┌─ Extracted data
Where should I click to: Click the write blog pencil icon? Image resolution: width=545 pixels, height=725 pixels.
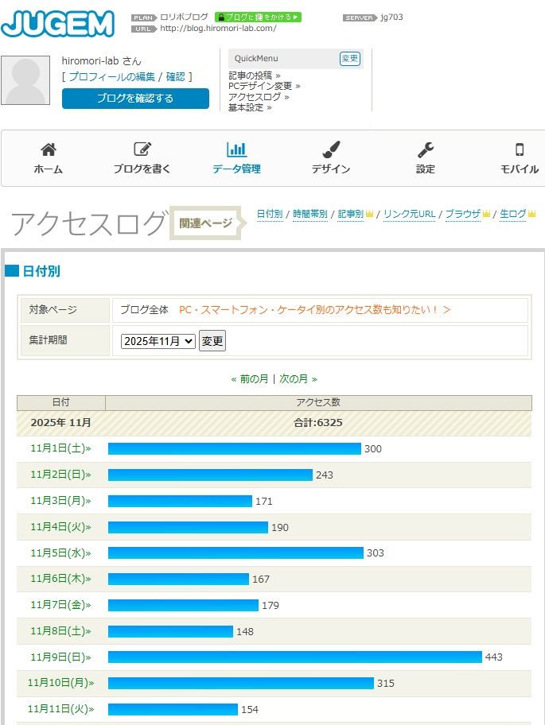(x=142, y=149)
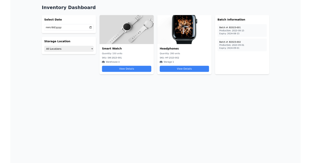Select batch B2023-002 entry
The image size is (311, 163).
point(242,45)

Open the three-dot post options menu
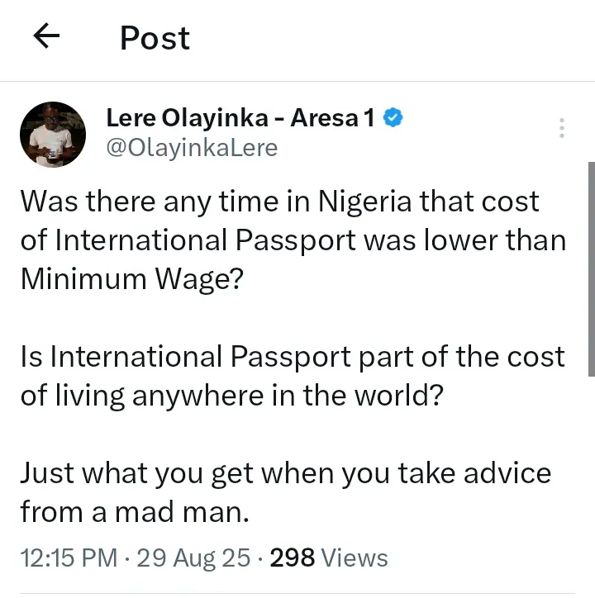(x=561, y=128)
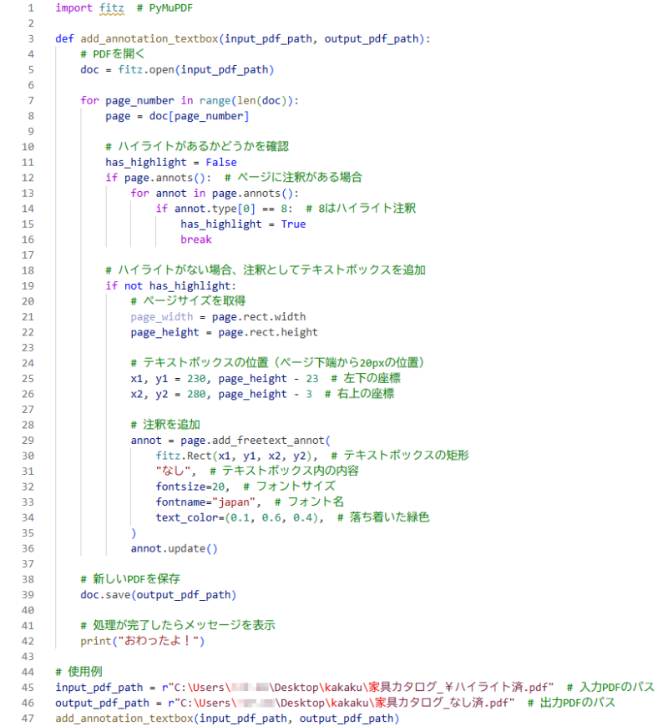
└─
What you should do: Update the records by replacing "pencil icon" with "pen icon" and leaving all other text unchanged. Omit the pictures from the output.

Task answer:
Where should I click to: Click the write blog pen icon? Image resolution: width=545 pixels, height=725 pixels.
(x=142, y=149)
Select batch B2023-002 entry
The image size is (311, 163).
point(242,45)

Open the three-dot post options menu
(x=561, y=128)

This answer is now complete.